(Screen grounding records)
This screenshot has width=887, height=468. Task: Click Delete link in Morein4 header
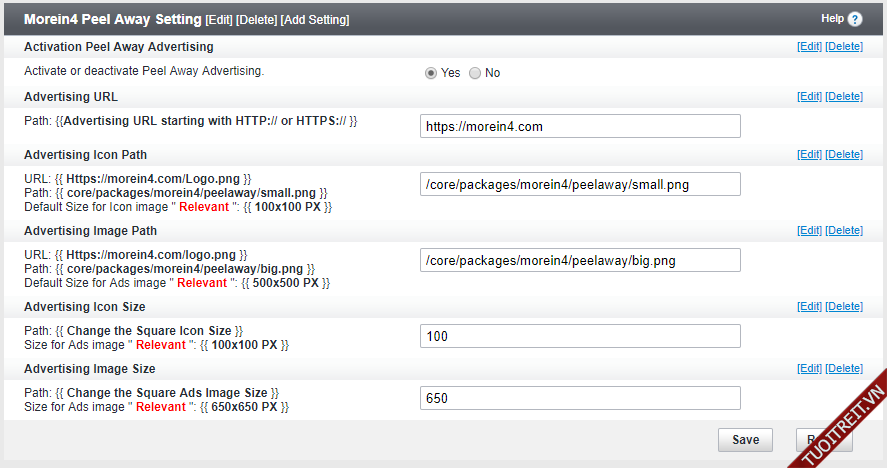(x=257, y=20)
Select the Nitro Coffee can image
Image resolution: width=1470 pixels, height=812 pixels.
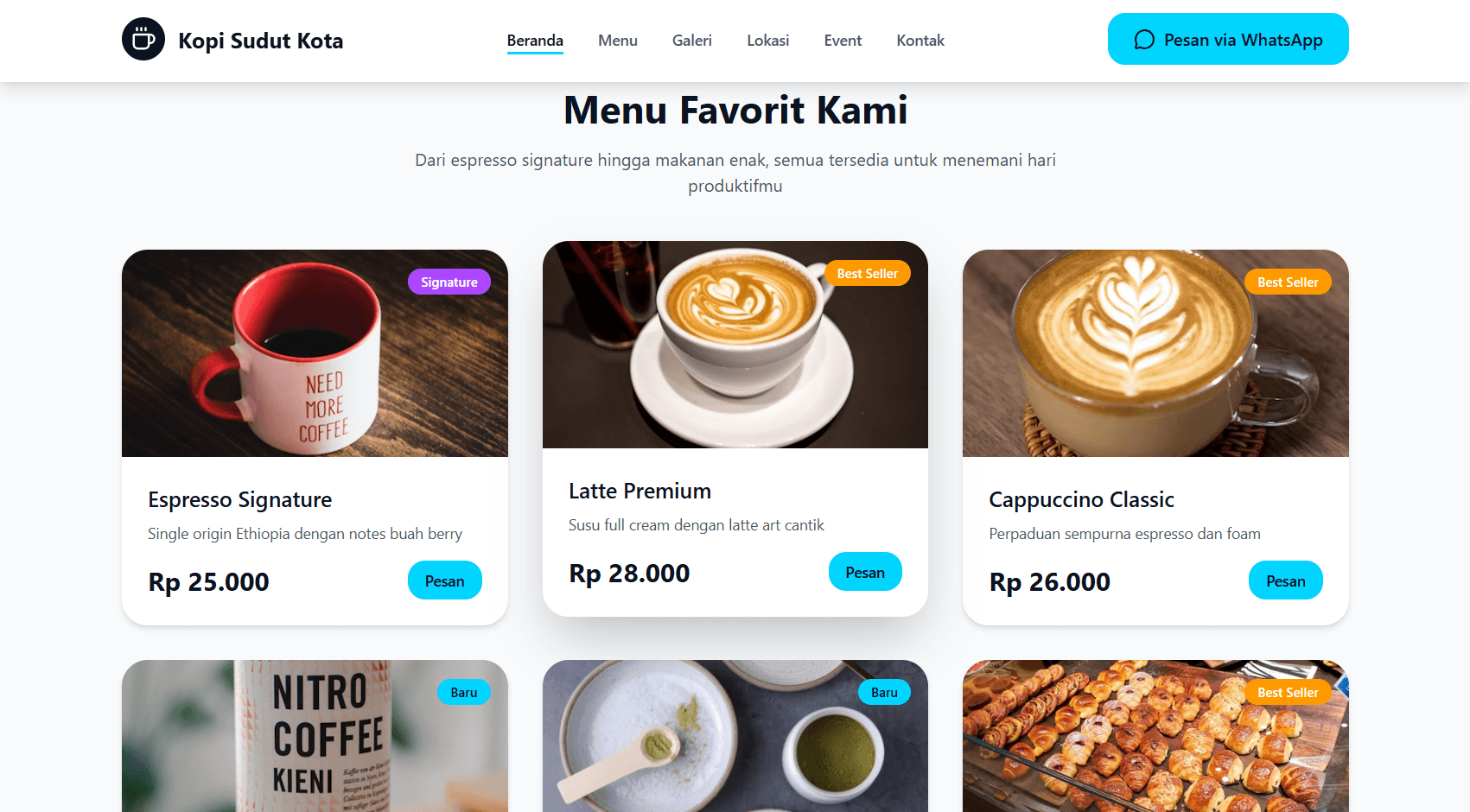315,736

### DIRECTION
Reproduce the lines of the records above word for word, leaving out the pictures.

### FULL SOLUTION
This screenshot has width=887, height=468. Task: Click Delete link in Morein4 header
(x=257, y=20)
Select the Nitro Coffee can image
Image resolution: width=1470 pixels, height=812 pixels.
315,736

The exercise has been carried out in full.